Na semana passada, a ministra da Cultura, Marta Suplicy, havia feito um anúncio alterando o escopo inicial do Vale-Cultura onde permitia incluir as despesas com TV por assinatura no benefício mensal de R$ 50 a que o trabalhador que ganha até cinco salários mínimos terá direito em breve.
Desde o início fui favorável ao projeto. As opiniões contrárias a ele não me seduziram. Que é desperdício gigantesco de dinheiro público (calcula-se que a parte do governo ficará em aproximadamente R$ 10 bilhões/ano uma vez que dos R$ 50 recarregáveis, R$ 5 são pagos pelo empregador, os outros R$ 45 financiados pelo governo), que há necessidades muito mais prementes, que um valor desses faria uma brutal diferença se direcionado para hospitais, creches ou escolas públicas, que é nítido o interesse eleitoral da iniciativa, etc etc etc.
Sei disso tudo, mas cultura não é essencial? Não é fundamental? Se estamos carentes em várias frentes, isso é outro problema. Alguma coisa precisava ser feita também pela cultura.
E com os R$ 50 estipulados é perfeitamente possível comprar um livro por mês e ainda sobra algum para o jornal, revista ou um cineminha. Se aumentássemos a média de leitura do brasileiro para 12 livros ao ano, passaríamos a ser outro povo, outro país.
Eu só não contava com a intromissão da televisão. Despesas com TV por assinatura estavam entre as financiáveis pelo projeto. Ontem isso caiu — na minha opinião, acertadamente.

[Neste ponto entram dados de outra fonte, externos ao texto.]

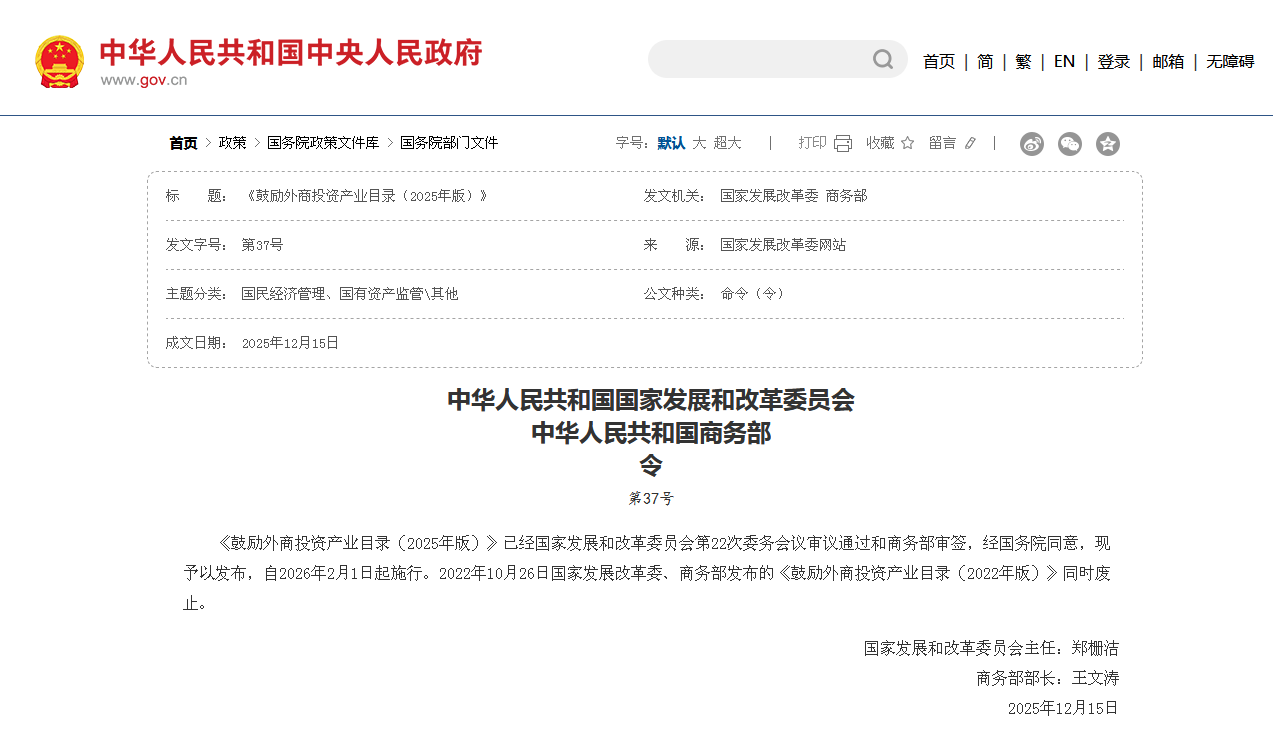
Task: Switch to traditional Chinese 繁
Action: (x=1022, y=61)
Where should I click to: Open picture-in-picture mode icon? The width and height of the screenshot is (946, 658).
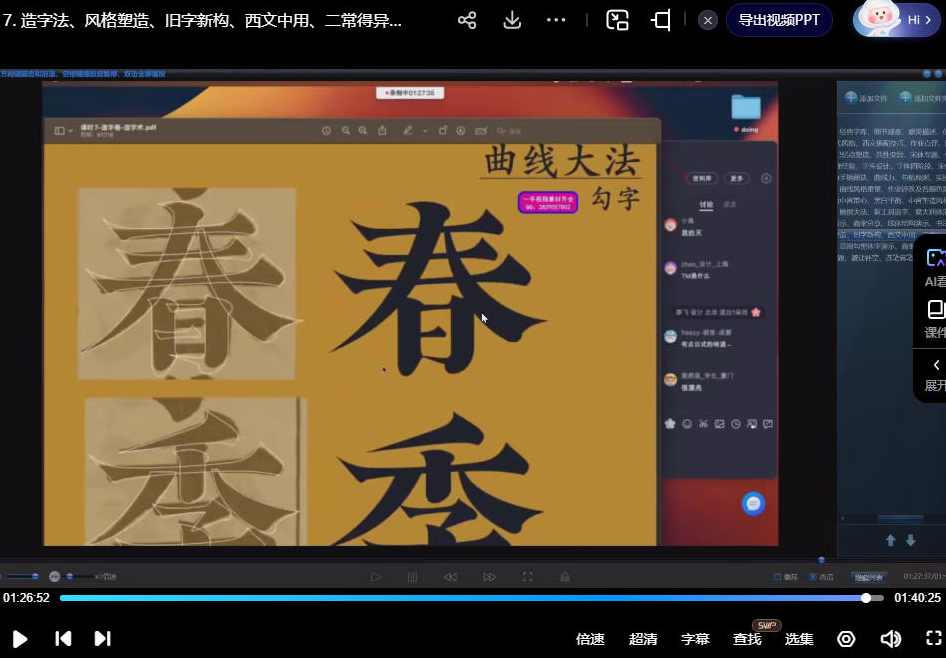619,19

Quem pode dizer o que é e o que não é cultura? Tudo é cultura, aprendemos desde cedo. Meses atrás, quando anunciou que o benefício poderia ser gasto pelo trabalhador da maneira que bem entendesse, a ministra havia sido democrática. Disse que não era papel dela nem do governo interferir nas opções de compra daquilo que chamou de “alimento para alma” e, bem, se a despesa seria feita numa obra clássica ou num livro de autoajuda, isso seria o de menos. Clap, clap, clap, como dizem aqui no DCM. Concordei.
Fico feliz quando vejo pessoas lendo no metrô e não me incomodo com o que leem. Estão lendo, já é alguma coisa. Pois o tempo todo eu tinha em mente os livros, os shows, o teatro.

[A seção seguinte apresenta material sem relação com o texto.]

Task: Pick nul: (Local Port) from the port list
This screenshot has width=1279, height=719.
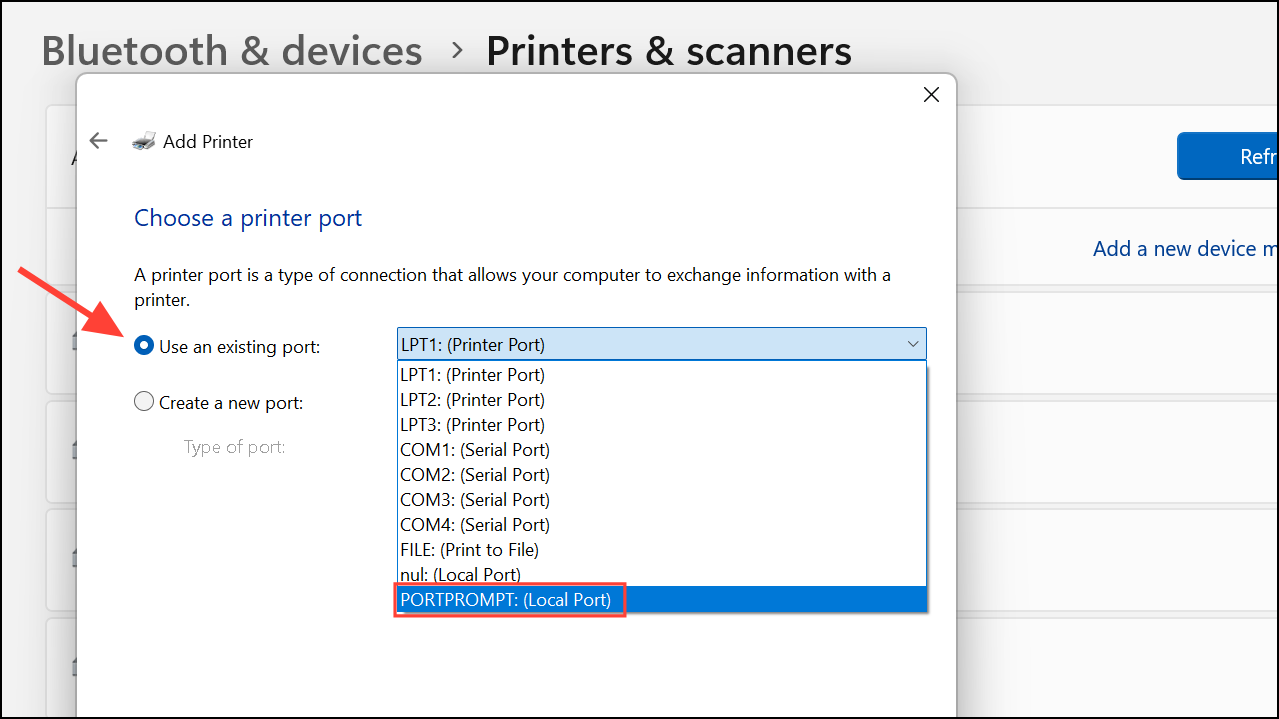Action: click(459, 574)
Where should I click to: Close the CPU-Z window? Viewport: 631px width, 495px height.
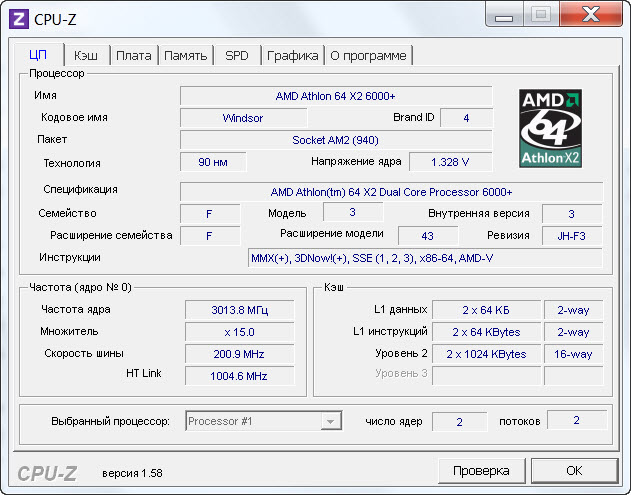[x=588, y=16]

Meus argumentos estavam um pouco envenenados, admito. Porém, mesmo deixando a TV isenta de meu preconceito, ainda acredito que a abertura feita era prejudicial.

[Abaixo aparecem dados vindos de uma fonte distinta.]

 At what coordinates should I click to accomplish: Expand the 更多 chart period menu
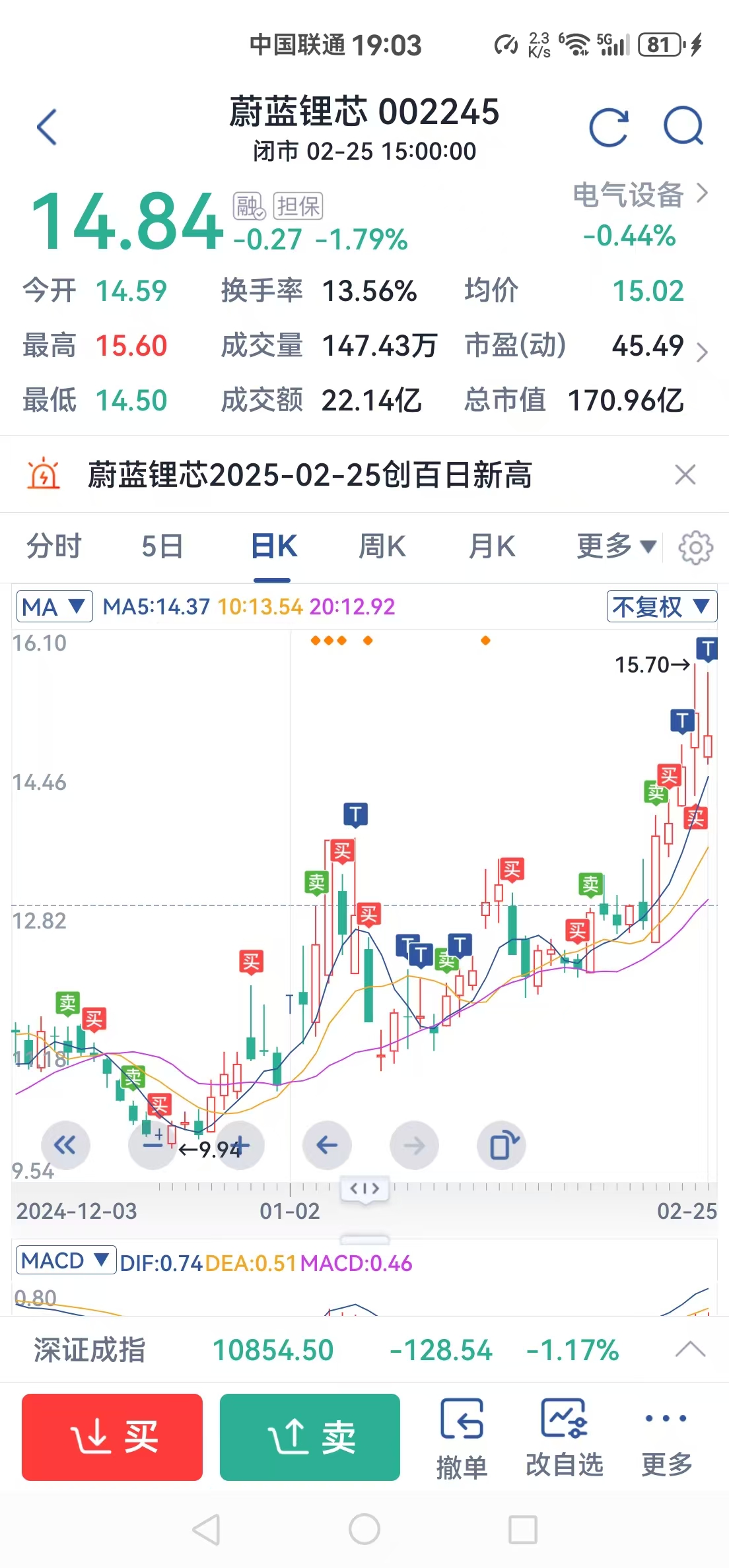(615, 546)
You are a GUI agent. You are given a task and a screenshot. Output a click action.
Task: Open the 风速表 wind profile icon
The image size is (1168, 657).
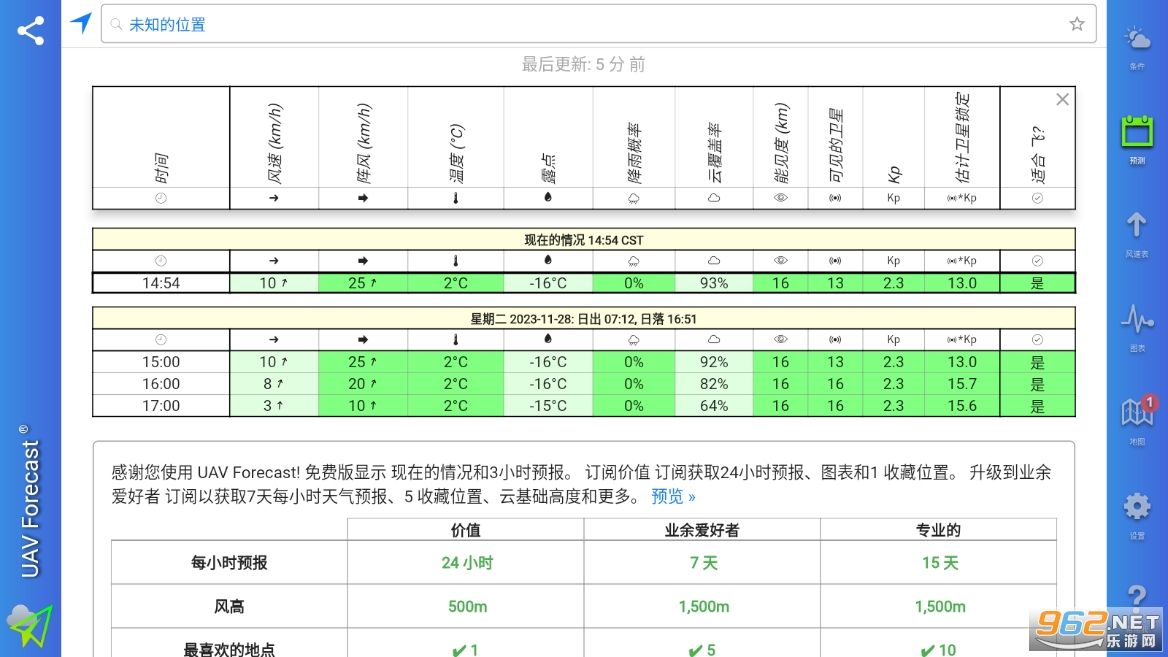1137,233
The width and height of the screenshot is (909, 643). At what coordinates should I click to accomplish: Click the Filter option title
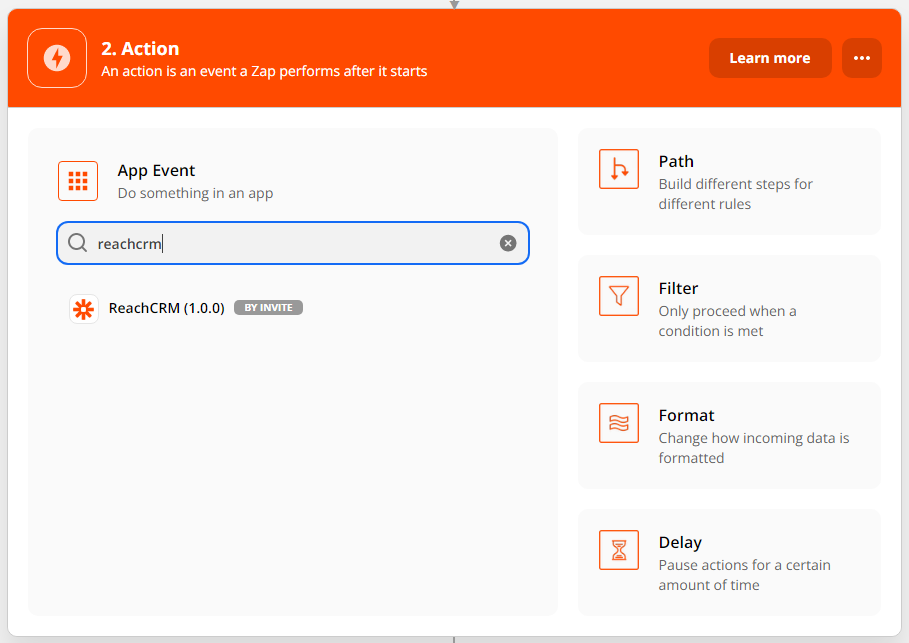[x=678, y=288]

A proposta do Vale-Cultura é a de incentivar o acesso à cultura nas classes menos favorecidas (que já assistem televisão) e ao mesmo tempo fomentar a indústria cultural de setores como cinema, teatro e livro, desde sempre tão carentes. Que mudança no cenário ocorreria com uma medida que estimula quem já assiste TV a continuar assistindo? E que incentivo mais necessitam as operadoras que, rápidas no gatilho, já estavam adequadamente elaborando pacotes a R$ 49,90 e que vendem seus minutos de publicidade a peso de ouro?
Ainda mantendo meu preconceito amordaçado, não posso entretanto fechar os olhos para um aspecto relevante do comportamento do espectador de TV a cabo. O ranking das 10 maiores audiências em canais por assinatura (pesquisa realizada pelo IBOPE) é este:
- Globo
- Record
- SBT
- Band
- Discovery Kids
- Sportv
- Cartoon
- RedeTV
- Disney
- Nickelodeon
As quatro maiores audiências em canais por assinatura são de emissoras que possuem o sinal livre. Entre as dez, cinco são de TV aberta. Por que pagar para assistir aquilo que é gratuito?
Tirar as pessoas do sofá é benéfico em todos os sentidos.